**Task objective**.
Copy out the rows from the start through the line containing "Compléments alimentaires (841, 431)", requests included. Scale every coordinate in the answers by 0.35, rounding to whole numbers with halves going up, and leave the numbers in the requests unchanged.
-- start of Data for the task --
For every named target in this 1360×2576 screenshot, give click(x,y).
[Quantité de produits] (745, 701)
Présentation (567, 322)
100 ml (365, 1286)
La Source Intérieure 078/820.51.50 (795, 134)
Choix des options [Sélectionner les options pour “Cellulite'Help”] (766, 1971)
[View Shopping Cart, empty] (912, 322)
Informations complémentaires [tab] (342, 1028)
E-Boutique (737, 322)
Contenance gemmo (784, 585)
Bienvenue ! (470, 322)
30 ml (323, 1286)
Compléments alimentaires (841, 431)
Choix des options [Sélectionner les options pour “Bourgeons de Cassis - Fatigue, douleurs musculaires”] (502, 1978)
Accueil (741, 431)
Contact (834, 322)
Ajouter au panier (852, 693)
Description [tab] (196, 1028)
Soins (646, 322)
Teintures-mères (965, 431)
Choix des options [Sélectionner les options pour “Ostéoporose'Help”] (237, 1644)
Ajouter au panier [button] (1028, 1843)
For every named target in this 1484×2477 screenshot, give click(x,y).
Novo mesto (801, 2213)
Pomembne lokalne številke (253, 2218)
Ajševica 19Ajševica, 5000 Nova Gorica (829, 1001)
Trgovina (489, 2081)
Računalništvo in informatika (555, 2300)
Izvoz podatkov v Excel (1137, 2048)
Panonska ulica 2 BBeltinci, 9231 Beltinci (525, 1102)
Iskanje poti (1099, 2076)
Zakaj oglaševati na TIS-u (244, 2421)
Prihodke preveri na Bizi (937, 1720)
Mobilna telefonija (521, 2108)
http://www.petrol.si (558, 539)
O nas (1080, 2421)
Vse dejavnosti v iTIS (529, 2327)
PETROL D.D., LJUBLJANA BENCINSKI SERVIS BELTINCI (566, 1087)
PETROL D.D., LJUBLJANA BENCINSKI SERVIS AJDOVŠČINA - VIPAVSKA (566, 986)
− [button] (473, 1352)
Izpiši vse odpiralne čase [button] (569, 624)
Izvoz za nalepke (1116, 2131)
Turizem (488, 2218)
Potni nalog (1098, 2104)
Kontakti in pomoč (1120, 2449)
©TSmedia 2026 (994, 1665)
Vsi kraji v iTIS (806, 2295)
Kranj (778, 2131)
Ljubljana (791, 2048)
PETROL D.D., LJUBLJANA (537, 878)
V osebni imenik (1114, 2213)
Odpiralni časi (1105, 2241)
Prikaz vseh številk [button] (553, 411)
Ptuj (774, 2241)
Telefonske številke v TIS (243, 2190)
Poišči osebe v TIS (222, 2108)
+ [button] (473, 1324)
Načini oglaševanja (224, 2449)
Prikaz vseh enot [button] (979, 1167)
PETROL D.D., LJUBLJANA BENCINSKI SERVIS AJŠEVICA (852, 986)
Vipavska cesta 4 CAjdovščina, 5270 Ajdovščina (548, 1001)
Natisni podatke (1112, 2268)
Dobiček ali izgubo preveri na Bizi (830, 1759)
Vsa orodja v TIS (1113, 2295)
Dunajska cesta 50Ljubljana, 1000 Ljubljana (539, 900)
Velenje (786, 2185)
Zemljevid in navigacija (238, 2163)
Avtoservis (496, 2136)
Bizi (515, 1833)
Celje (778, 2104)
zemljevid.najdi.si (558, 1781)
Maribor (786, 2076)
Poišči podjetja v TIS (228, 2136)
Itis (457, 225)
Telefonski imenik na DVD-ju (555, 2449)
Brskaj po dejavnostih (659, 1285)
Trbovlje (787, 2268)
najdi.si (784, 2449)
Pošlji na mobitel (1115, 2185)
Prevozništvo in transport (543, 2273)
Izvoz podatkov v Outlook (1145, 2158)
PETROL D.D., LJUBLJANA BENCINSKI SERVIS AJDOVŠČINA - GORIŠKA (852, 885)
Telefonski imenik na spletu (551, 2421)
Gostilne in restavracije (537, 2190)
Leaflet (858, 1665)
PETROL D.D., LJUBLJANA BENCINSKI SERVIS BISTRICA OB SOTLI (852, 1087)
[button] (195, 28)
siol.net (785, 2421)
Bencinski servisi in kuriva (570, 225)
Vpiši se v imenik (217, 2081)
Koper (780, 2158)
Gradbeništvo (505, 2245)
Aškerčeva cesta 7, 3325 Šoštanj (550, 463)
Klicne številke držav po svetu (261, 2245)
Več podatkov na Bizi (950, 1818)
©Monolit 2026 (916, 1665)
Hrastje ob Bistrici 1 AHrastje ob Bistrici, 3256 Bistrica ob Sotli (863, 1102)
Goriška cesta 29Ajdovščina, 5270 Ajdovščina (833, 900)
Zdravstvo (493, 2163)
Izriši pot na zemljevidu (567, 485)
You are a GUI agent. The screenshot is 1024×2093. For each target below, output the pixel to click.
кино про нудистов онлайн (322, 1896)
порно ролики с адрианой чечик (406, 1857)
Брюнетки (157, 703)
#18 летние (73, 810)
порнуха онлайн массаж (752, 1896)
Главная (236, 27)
-- end of Data for the task --
**Correct output**.
For every named target in this 1360×2576 screenshot, give click(x,y).
[Quantité de produits] (261, 245)
Présentation (198, 113)
100 ml (128, 450)
La Source Intérieure 078/820.51.50 (278, 47)
Choix des options [Sélectionner les options pour “Cellulite'Help”] (268, 690)
[View Shopping Cart, empty] (319, 113)
Informations complémentaires [tab] (120, 360)
E-Boutique (258, 113)
Contenance gemmo (274, 205)
Bienvenue ! (165, 113)
30 ml (113, 450)
Compléments alimentaires (294, 151)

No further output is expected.